Ivorforce / NumDot

Tensor math and scientific computation for the Godot game engine.
https://numdot.readthedocs.io
MIT License
17 stars 7 forks source link

Consider implementing new-array functions (ND namespace) as make-empty -> in-place assign #116

Open Ivorforce opened 2 weeks ago

Ivorforce commented 2 weeks ago

We'll need to see if this affects binary size (it may) and runtime (it may not).

If it's a net plus, we can switch to it. If it's a tradeoff, it may be better than the current one where inplace assignments can be disabled.

Ivorforce commented 1 week ago

I think the benefits kinda depend on how specialized the function is. Array creation with xexpression parameter calls semantic_base::assign (with a hotfix for 0-D parameters), which just calls assign_xexepression, which then calls rhs.assign_to(lhs) if supported (i think that's just no-op views), otherwise xexpression_assigner<tag>::assign_xexpression. assign_xexpression of course contains the meat of the assignment:

        bool trivial_broadcast = resize(e1.derived_cast(), e2.derived_cast());
        base_type::assign_data(e1, e2, trivial_broadcast);

So, that's exactly as predicted: a resize, then data assign.

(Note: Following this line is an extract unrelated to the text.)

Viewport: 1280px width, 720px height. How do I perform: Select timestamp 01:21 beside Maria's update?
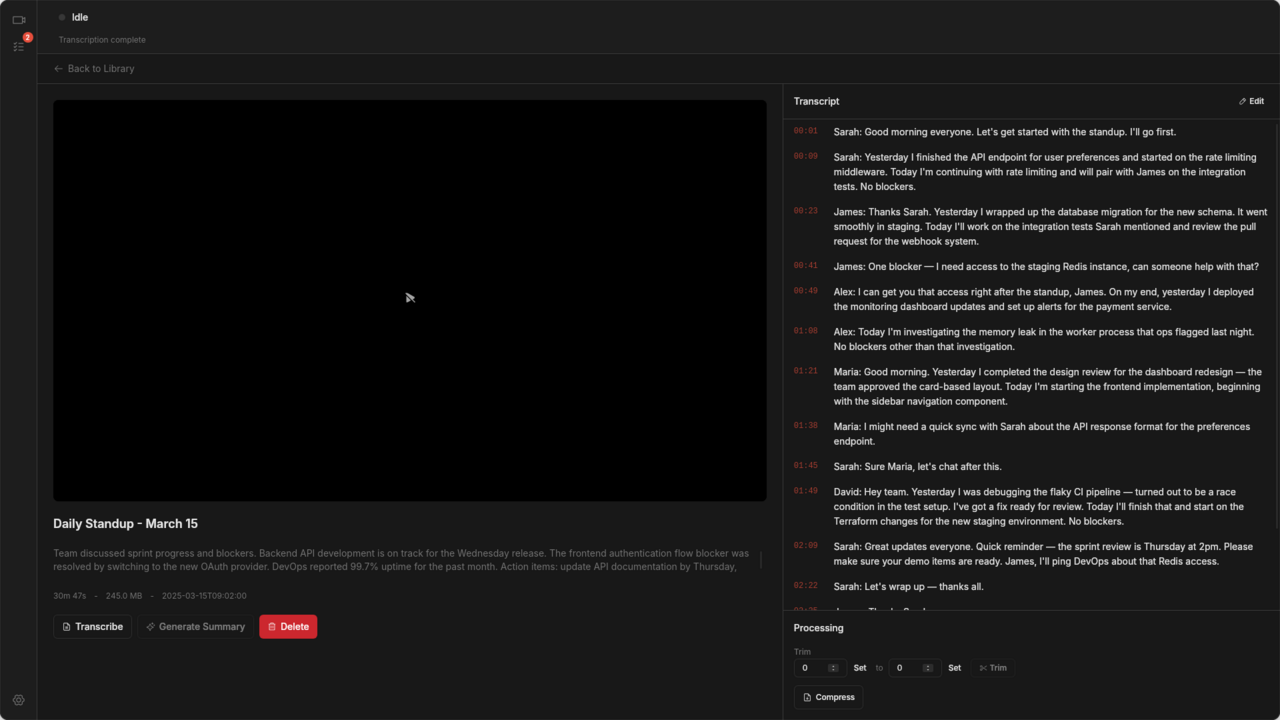pyautogui.click(x=805, y=371)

So we have two cases for our assignments:

We gotta be careful about semantics, but I think with this background it may be possible to avoid some branching code and possibly reduce binary size.

To really reduce binary size though, instead of assigning to the xcontainer directly, we could assign to the strided view. This should be slower, because less is known statically and a VWrite will need to be created. But it may actually up to halve the binary size, since both target assignments can be reduced to one. And the 'optimized' path (in-place assignments) would be unaffected in speed!

Ivorforce commented 4 days ago

I checked the validity of my assumptions.

Completely eradicating the in-place branches currently saves about 6mb / 31mb (20%). Implementing as make_empty -> in-place assign reduces the gain to 4mb (13%). It's considerable, but not groundbreaking, and would come at a performance cost.

For now I won't implement this, but making it an option is still valid. But the next more interesting step instead is probably #77.